*OBJECTIVE:* Reproduce the clock-building text below word for word.

*EXCERPTED TEXT:*
▬▬▬
Several people have asked for the original source PCB layout file - I have attached it - It is *NOT* in eagle cad format - it is in express PCB format - A PCB drawing tool that is free of charge from express PCB. I hope it is useful to you.
Step 7: Updated Instruction Manuals
Since I created this instructable, there have been many requests for parts, and kits. I have created some assembly manuals for the clock kits that I have decided to share online. My goal is to give you other ideas for how to make your own clocks.
There are 3 manuals, because people ask for different things depending on their skill level;
A Controller Manual - covers the construction of a controller.
A LED Display Manual - Covers the construction of the LED Display (which can plug into the controller)
A Stencil Manual - Covers the construction of the stencil kit which covers the LED display to form the words.
I hope that people find them useful.
Here is a photo of my clock on my desk at work - I have not built a case yet.... one day!!
Step 8: Houston - We Have Minute LEDS!
There is new firmware for the PIC micro - but the firmware does not mind if the LEDs are there or not - meaning that if you would like to have the minute LEDs you can add them, and if you don't want them, you don't have to have them.
▬▬▬
*MATERIAL:*
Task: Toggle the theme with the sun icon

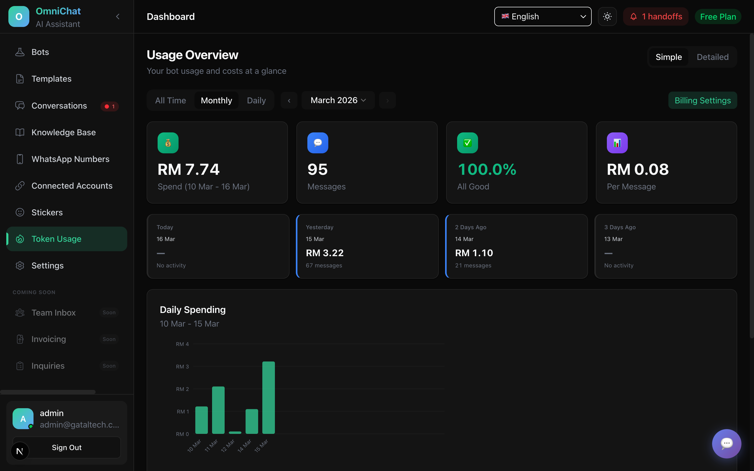Action: pyautogui.click(x=607, y=17)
▬▬▬
*WRITTEN SOLUTION:*
Several people have asked for the original source PCB layout file - I have attached it - It is *NOT* in eagle cad format - it is in express PCB format - A PCB drawing tool that is free of charge from express PCB. I hope it is useful to you.
Step 7: Updated Instruction Manuals
Since I created this instructable, there have been many requests for parts, and kits. I have created some assembly manuals for the clock kits that I have decided to share online. My goal is to give you other ideas for how to make your own clocks.
There are 3 manuals, because people ask for different things depending on their skill level;
A Controller Manual - covers the construction of a controller.
A LED Display Manual - Covers the construction of the LED Display (which can plug into the controller)
A Stencil Manual - Covers the construction of the stencil kit which covers the LED display to form the words.
I hope that people find them useful.
Here is a photo of my clock on my desk at work - I have not built a case yet.... one day!!
Step 8: Houston - We Have Minute LEDS!
There is new firmware for the PIC micro - but the firmware does not mind if the LEDs are there or not - meaning that if you would like to have the minute LEDs you can add them, and if you don't want them, you don't have to have them.